Stored items:
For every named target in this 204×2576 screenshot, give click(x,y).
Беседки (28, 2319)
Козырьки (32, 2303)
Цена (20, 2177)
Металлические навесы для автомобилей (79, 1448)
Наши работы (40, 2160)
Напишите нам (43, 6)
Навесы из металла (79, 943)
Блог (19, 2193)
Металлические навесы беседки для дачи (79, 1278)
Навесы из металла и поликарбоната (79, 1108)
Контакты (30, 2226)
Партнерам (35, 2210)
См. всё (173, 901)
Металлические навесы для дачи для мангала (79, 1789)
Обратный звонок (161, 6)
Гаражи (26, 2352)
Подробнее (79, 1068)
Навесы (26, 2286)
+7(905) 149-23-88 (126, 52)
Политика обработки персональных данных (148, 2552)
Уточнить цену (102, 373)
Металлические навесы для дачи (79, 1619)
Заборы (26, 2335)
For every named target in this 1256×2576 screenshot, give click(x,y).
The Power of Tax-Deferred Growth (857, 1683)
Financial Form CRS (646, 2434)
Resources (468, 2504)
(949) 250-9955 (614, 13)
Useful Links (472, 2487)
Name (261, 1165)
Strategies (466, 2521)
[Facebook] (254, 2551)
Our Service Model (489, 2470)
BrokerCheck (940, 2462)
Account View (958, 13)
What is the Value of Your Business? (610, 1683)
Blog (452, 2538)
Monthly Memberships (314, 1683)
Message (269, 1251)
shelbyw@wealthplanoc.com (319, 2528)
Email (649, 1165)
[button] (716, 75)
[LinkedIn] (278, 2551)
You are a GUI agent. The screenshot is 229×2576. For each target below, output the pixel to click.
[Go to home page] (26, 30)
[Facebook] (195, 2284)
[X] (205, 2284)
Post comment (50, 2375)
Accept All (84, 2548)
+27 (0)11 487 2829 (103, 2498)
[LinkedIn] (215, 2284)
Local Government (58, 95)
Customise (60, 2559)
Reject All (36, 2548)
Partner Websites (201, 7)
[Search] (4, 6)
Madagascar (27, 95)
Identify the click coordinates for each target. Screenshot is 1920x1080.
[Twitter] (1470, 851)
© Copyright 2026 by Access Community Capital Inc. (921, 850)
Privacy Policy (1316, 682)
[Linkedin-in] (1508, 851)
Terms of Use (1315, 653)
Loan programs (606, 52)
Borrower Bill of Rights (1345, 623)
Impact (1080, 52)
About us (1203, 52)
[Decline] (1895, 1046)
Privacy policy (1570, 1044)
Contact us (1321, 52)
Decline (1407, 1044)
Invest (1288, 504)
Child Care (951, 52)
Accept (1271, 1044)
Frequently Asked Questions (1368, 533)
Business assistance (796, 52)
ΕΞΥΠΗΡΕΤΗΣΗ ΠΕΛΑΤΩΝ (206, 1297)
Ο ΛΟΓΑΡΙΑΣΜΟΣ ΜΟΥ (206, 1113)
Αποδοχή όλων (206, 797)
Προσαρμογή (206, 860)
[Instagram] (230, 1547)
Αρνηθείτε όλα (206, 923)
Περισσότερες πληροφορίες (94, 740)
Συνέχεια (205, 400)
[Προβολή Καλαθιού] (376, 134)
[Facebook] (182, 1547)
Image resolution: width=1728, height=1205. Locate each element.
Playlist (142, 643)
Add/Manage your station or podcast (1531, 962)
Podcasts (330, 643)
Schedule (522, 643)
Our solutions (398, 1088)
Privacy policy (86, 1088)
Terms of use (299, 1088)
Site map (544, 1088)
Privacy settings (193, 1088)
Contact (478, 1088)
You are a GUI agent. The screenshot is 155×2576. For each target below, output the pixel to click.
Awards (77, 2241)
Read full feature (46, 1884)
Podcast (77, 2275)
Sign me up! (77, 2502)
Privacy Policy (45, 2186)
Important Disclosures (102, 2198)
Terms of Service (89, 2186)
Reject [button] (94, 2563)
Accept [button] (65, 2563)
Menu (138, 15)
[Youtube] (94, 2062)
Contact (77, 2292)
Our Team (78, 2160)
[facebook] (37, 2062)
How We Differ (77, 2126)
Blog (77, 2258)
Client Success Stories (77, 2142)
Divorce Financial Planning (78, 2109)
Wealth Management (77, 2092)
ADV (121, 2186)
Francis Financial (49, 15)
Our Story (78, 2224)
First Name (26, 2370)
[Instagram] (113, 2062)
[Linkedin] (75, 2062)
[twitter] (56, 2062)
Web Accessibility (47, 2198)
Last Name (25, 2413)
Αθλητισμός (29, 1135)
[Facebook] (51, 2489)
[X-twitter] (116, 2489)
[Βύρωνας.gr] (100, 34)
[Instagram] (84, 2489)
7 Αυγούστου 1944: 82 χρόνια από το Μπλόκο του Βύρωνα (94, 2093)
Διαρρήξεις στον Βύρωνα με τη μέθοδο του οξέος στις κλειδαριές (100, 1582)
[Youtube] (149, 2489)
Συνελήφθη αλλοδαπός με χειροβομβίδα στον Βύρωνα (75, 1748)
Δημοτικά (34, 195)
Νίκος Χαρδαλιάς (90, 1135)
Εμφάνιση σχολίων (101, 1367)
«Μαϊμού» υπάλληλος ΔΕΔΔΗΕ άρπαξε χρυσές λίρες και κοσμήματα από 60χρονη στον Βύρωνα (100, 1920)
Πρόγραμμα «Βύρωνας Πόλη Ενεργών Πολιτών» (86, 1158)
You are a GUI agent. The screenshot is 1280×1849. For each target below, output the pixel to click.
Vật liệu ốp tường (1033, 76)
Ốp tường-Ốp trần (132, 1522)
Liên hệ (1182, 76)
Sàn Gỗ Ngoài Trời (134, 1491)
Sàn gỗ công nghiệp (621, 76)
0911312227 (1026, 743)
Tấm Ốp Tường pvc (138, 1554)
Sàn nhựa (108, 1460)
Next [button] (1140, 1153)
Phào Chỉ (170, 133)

### PROBLEM
Transcribe only the lines from the beginning of the entries to the line with "Business assistance (796, 52)", inclusive, exactly as written.

### ANSWER FOR THIS EXERCISE
For every named target in this 204×2576 screenshot, give click(x,y).
Беседки (28, 2319)
Козырьки (32, 2303)
Цена (20, 2177)
Металлические навесы для автомобилей (79, 1448)
Наши работы (40, 2160)
Напишите нам (43, 6)
Навесы из металла (79, 943)
Блог (19, 2193)
Металлические навесы беседки для дачи (79, 1278)
Навесы из металла и поликарбоната (79, 1108)
Контакты (30, 2226)
Партнерам (35, 2210)
См. всё (173, 901)
Металлические навесы для дачи для мангала (79, 1789)
Обратный звонок (161, 6)
Гаражи (26, 2352)
Подробнее (79, 1068)
Навесы (26, 2286)
+7(905) 149-23-88 (126, 52)
Политика обработки персональных данных (148, 2552)
Уточнить цену (102, 373)
Металлические навесы для дачи (79, 1619)
Заборы (26, 2335)
For every named target in this 1256×2576 screenshot, give click(x,y).
The Power of Tax-Deferred Growth (857, 1683)
Financial Form CRS (646, 2434)
Resources (468, 2504)
(949) 250-9955 (614, 13)
Useful Links (472, 2487)
Name (261, 1165)
Strategies (466, 2521)
[Facebook] (254, 2551)
Our Service Model (489, 2470)
BrokerCheck (940, 2462)
Account View (958, 13)
What is the Value of Your Business? (610, 1683)
Blog (452, 2538)
Monthly Memberships (314, 1683)
Message (269, 1251)
shelbyw@wealthplanoc.com (319, 2528)
Email (649, 1165)
[button] (716, 75)
[LinkedIn] (278, 2551)
You are a GUI agent. The screenshot is 229×2576. For each target below, output the pixel to click.
[Go to home page] (26, 30)
[Facebook] (195, 2284)
[X] (205, 2284)
Post comment (50, 2375)
Accept All (84, 2548)
+27 (0)11 487 2829 (103, 2498)
[LinkedIn] (215, 2284)
Local Government (58, 95)
Customise (60, 2559)
Reject All (36, 2548)
Partner Websites (201, 7)
[Search] (4, 6)
Madagascar (27, 95)
Identify the click coordinates for each target. Screenshot is 1920x1080.
[Twitter] (1470, 851)
© Copyright 2026 by Access Community Capital Inc. (921, 850)
Privacy Policy (1316, 682)
[Linkedin-in] (1508, 851)
Terms of Use (1315, 653)
Loan programs (606, 52)
Borrower Bill of Rights (1345, 623)
Impact (1080, 52)
About us (1203, 52)
[Decline] (1895, 1046)
Privacy policy (1570, 1044)
Contact us (1321, 52)
Decline (1407, 1044)
Invest (1288, 504)
Child Care (951, 52)
Accept (1271, 1044)
Frequently Asked Questions (1368, 533)
Business assistance (796, 52)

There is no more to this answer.